Stored items:

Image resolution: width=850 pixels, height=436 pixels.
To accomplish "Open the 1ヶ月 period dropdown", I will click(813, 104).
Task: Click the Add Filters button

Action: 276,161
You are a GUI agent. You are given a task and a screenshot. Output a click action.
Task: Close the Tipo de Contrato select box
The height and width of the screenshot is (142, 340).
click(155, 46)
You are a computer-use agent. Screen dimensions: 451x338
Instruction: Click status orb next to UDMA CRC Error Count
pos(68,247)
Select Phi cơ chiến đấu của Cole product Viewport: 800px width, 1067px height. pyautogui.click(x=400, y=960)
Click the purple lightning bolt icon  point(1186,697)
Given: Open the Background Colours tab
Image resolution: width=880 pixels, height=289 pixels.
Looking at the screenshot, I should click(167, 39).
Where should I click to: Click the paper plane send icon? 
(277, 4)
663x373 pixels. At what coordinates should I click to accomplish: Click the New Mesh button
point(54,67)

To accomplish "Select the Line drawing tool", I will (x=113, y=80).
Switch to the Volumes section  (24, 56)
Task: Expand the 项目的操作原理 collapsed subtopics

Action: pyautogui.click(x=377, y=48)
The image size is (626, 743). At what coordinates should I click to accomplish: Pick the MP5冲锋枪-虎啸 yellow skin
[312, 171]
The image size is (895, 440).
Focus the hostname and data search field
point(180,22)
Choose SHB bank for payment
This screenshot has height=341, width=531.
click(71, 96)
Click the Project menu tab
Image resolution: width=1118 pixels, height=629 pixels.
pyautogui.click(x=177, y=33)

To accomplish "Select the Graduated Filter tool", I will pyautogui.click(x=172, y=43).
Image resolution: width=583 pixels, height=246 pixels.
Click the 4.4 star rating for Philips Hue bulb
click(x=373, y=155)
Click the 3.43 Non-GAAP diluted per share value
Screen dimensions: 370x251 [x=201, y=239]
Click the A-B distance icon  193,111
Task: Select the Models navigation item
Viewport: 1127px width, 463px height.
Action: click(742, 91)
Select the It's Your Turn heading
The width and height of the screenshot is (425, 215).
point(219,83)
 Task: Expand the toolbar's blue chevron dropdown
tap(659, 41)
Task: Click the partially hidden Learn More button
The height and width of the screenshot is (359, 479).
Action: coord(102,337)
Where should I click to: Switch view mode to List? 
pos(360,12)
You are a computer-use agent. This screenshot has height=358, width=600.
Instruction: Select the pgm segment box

» **What the task asks**:
Transcribe all of the data, keeping every line identical.

» **Expected answer**:
Image resolution: width=850 pixels, height=436 pixels.
To accomplish "Open the 1ヶ月 period dropdown", I will click(813, 104).
Task: Click the Add Filters button

Action: 276,161
You are a GUI agent. You are given a task and a screenshot. Output a click action.
Task: Close the Tipo de Contrato select box
The height and width of the screenshot is (142, 340).
click(155, 46)
You are a computer-use agent. Screen dimensions: 451x338
Instruction: Click status orb next to UDMA CRC Error Count
pos(68,247)
Select Phi cơ chiến đấu của Cole product Viewport: 800px width, 1067px height. pyautogui.click(x=400, y=960)
Click the purple lightning bolt icon  point(1186,697)
Given: Open the Background Colours tab
Image resolution: width=880 pixels, height=289 pixels.
Looking at the screenshot, I should click(167, 39).
Where should I click to: Click the paper plane send icon? 
(277, 4)
663x373 pixels. At what coordinates should I click to accomplish: Click the New Mesh button
point(54,67)

To accomplish "Select the Line drawing tool", I will (x=113, y=80).
Switch to the Volumes section  (24, 56)
Task: Expand the 项目的操作原理 collapsed subtopics

Action: pyautogui.click(x=377, y=48)
The image size is (626, 743). At what coordinates should I click to accomplish: Pick the MP5冲锋枪-虎啸 yellow skin
[312, 171]
The image size is (895, 440).
Focus the hostname and data search field
point(180,22)
Choose SHB bank for payment
This screenshot has height=341, width=531.
click(71, 96)
Click the Project menu tab
Image resolution: width=1118 pixels, height=629 pixels.
pyautogui.click(x=177, y=33)

To accomplish "Select the Graduated Filter tool", I will pyautogui.click(x=172, y=43).
Image resolution: width=583 pixels, height=246 pixels.
Click the 4.4 star rating for Philips Hue bulb
click(x=373, y=155)
Click the 3.43 Non-GAAP diluted per share value
Screen dimensions: 370x251 [x=201, y=239]
Click the A-B distance icon  193,111
Task: Select the Models navigation item
Viewport: 1127px width, 463px height.
Action: click(742, 91)
Select the It's Your Turn heading
The width and height of the screenshot is (425, 215).
point(219,83)
 Task: Expand the toolbar's blue chevron dropdown
tap(659, 41)
Task: Click the partially hidden Learn More button
The height and width of the screenshot is (359, 479).
Action: coord(102,337)
Where should I click to: Switch view mode to List? 
pos(360,12)
You are a computer-use agent. This screenshot has height=358, width=600.
Instruction: Select the pgm segment box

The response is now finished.